後の方は小声で言われて隠さずにアイテムスペースから直接取り出すと出てくる数に驚きながらも状態を別の職員と見て行く。

「ゴブリン4体にレッドヘアーモンキー6体、シルバーウルフ!?えっと……7体」

「君が倒したのかい?」

恐る恐ると言った感じに名前を知らない職員に聞かれた。マリとネェージュで倒したので頷いた。

「これは……」

「コホンッ状態もいいですし確実に最小限で倒されているため傷もあまりないので、金貨4枚銀貨57枚です」

色々と考え始めた職員をよそにソニアはテキパキと仕事を進めてマリに麻袋に入れたものを渡して一緒にギルド内へと戻るとそのまままりは宿へと帰る。

「結構稼げたなー。しばらくは今日みたいで良さげだしすぐに武器買えそう」

モーガンにでも武器の相場など聞こう。

「あとはいくら盗まれないとはいえ大金を持ち歩くのはなー」

「ホォ!!」

いい方法あるよというように鳴くネェージュに視線を向ける。

「なるほど金融ギルドか」

ネェージュに銀行のような役割がある商業系ギルドを教えてもらう。
ずっしりとした麻袋の感覚を思い出し、ふわっと計画を立てて、前を見ていなかったまりはドンっとぶつかってしまい反動で後ろに倒れそうになる。
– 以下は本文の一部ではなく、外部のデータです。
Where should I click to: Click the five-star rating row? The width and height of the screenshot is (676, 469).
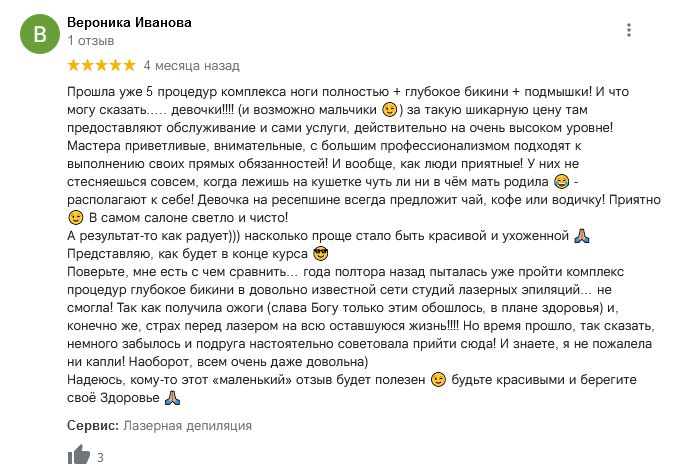tap(101, 65)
パシリっと手首を掴まれて体制を腰に回った腕がマリがきちんと立つまで支えられる。

「大丈夫か?」

「はい、すみません。考え事していて」

ぶつかった相手はフードをかぶっていてぶつかった拍子にずれたのだろうほとんど被っていない状態で白い肌に顎のラインで切り揃えられたネイビーブルーの髪に金色に近い瞳の耳の尖った男性だった。

「いや、俺が飛び出したからだ。すまない……じゃっ」

謝罪もそこそこに周りを気にしながら慌てた様子で走って行く。その姿に首を傾げながら宿へと戻る。